Task instructions » An exact restatement of the records below is expected.

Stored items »
[Start of Attachment]

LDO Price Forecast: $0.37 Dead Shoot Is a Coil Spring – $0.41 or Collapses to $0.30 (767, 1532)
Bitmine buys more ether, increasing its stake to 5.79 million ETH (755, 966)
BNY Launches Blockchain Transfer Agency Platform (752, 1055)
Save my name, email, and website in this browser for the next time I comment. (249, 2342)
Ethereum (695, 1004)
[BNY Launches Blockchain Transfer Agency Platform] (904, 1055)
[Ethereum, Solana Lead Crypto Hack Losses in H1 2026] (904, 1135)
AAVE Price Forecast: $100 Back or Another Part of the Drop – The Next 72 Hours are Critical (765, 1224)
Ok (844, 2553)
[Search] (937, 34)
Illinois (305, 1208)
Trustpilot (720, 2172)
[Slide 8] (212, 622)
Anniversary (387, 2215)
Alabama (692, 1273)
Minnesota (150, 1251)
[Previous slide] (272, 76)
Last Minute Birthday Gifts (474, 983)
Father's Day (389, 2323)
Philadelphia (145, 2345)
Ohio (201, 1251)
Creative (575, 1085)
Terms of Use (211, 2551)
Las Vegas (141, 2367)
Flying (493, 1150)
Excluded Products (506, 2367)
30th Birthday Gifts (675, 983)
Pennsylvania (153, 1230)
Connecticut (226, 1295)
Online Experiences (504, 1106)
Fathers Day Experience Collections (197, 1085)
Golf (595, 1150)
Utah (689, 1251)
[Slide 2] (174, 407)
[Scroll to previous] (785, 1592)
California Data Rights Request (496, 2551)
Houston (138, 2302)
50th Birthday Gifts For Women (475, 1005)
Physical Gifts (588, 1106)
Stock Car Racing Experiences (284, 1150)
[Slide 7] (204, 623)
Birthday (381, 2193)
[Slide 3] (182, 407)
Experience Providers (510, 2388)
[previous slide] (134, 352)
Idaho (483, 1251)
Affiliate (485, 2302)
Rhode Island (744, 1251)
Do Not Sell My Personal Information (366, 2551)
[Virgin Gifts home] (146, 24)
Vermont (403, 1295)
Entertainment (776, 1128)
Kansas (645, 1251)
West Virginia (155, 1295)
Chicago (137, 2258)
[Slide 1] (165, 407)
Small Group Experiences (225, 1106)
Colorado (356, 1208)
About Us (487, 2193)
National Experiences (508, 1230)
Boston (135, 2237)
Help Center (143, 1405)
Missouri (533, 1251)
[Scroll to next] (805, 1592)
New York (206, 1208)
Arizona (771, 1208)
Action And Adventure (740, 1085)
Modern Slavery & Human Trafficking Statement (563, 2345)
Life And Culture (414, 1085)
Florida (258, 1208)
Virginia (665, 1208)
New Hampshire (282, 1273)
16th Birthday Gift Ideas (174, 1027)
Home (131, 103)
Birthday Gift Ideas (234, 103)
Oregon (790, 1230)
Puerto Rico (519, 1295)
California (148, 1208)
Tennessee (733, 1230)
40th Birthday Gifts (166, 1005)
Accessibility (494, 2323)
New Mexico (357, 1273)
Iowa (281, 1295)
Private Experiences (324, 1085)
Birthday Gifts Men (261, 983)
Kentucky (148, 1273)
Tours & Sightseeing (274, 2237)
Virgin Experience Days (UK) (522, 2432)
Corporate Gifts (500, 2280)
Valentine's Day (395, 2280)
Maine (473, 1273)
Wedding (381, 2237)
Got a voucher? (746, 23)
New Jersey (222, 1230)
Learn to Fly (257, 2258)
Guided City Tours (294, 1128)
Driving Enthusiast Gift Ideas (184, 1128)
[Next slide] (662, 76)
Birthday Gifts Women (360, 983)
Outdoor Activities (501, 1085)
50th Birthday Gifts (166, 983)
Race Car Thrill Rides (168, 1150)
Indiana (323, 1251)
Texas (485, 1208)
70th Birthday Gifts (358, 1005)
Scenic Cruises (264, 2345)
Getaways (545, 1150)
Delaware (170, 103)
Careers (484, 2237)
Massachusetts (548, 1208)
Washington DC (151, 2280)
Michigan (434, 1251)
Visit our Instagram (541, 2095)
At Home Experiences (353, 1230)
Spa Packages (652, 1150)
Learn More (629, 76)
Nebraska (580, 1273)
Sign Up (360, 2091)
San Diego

[End of Attachment]

Completed exercise »
LDO Price Forecast: $0.37 Dead Shoot Is a Coil Spring – $0.41 or Collapses to $0.30 (767, 1532)
Bitmine buys more ether, increasing its stake to 5.79 million ETH (755, 966)
BNY Launches Blockchain Transfer Agency Platform (752, 1055)
Save my name, email, and website in this browser for the next time I comment. (249, 2342)
Ethereum (695, 1004)
[BNY Launches Blockchain Transfer Agency Platform] (904, 1055)
[Ethereum, Solana Lead Crypto Hack Losses in H1 2026] (904, 1135)
AAVE Price Forecast: $100 Back or Another Part of the Drop – The Next 72 Hours are Critical (765, 1224)
Ok (844, 2553)
[Search] (937, 34)
Illinois (305, 1208)
Trustpilot (720, 2172)
[Slide 8] (212, 622)
Anniversary (387, 2215)
Alabama (692, 1273)
Minnesota (150, 1251)
[Previous slide] (272, 76)
Last Minute Birthday Gifts (474, 983)
Father's Day (389, 2323)
Philadelphia (145, 2345)
Ohio (201, 1251)
Creative (575, 1085)
Terms of Use (211, 2551)
Las Vegas (141, 2367)
Flying (493, 1150)
Excluded Products (506, 2367)
30th Birthday Gifts (675, 983)
Pennsylvania (153, 1230)
Connecticut (226, 1295)
Online Experiences (504, 1106)
Fathers Day Experience Collections (197, 1085)
Golf (595, 1150)
Utah (689, 1251)
[Slide 2] (174, 407)
[Scroll to previous] (785, 1592)
California Data Rights Request (496, 2551)
Houston (138, 2302)
50th Birthday Gifts For Women (475, 1005)
Physical Gifts (588, 1106)
Stock Car Racing Experiences (284, 1150)
[Slide 7] (204, 623)
Birthday (381, 2193)
[Slide 3] (182, 407)
Experience Providers (510, 2388)
[previous slide] (134, 352)
Idaho (483, 1251)
Affiliate (485, 2302)
Rhode Island (744, 1251)
Do Not Sell My Personal Information (366, 2551)
[Virgin Gifts home] (146, 24)
Vermont (403, 1295)
Entertainment (776, 1128)
Kansas (645, 1251)
West Virginia (155, 1295)
Chicago (137, 2258)
[Slide 1] (165, 407)
Small Group Experiences (225, 1106)
Colorado (356, 1208)
About Us (487, 2193)
National Experiences (508, 1230)
Boston (135, 2237)
Help Center (143, 1405)
Missouri (533, 1251)
[Scroll to next] (805, 1592)
New York (206, 1208)
Arizona (771, 1208)
Action And Adventure (740, 1085)
Modern Slavery & Human Trafficking Statement (563, 2345)
Life And Culture (414, 1085)
Florida (258, 1208)
Virginia (665, 1208)
New Hampshire (282, 1273)
16th Birthday Gift Ideas (174, 1027)
Home (131, 103)
Birthday Gift Ideas (234, 103)
Oregon (790, 1230)
Puerto Rico (519, 1295)
California (148, 1208)
Tennessee (733, 1230)
40th Birthday Gifts (166, 1005)
Accessibility (494, 2323)
New Mexico (357, 1273)
Iowa (281, 1295)
Private Experiences (324, 1085)
Birthday Gifts Men (261, 983)
Kentucky (148, 1273)
Tours & Sightseeing (274, 2237)
Virgin Experience Days (UK) (522, 2432)
Corporate Gifts (500, 2280)
Valentine's Day (395, 2280)
Maine (473, 1273)
Wedding (381, 2237)
Got a voucher? (746, 23)
New Jersey (222, 1230)
Learn to Fly (257, 2258)
Guided City Tours (294, 1128)
Driving Enthusiast Gift Ideas (184, 1128)
[Next slide] (662, 76)
Birthday Gifts Women (360, 983)
Outdoor Activities (501, 1085)
50th Birthday Gifts (166, 983)
Race Car Thrill Rides (168, 1150)
Indiana (323, 1251)
Texas (485, 1208)
70th Birthday Gifts (358, 1005)
Scenic Cruises (264, 2345)
Getaways (545, 1150)
Delaware (170, 103)
Careers (484, 2237)
Massachusetts (548, 1208)
Washington DC (151, 2280)
Michigan (434, 1251)
Visit our Instagram (541, 2095)
At Home Experiences (353, 1230)
Spa Packages (652, 1150)
Learn More (629, 76)
Nebraska (580, 1273)
Sign Up (360, 2091)
San Diego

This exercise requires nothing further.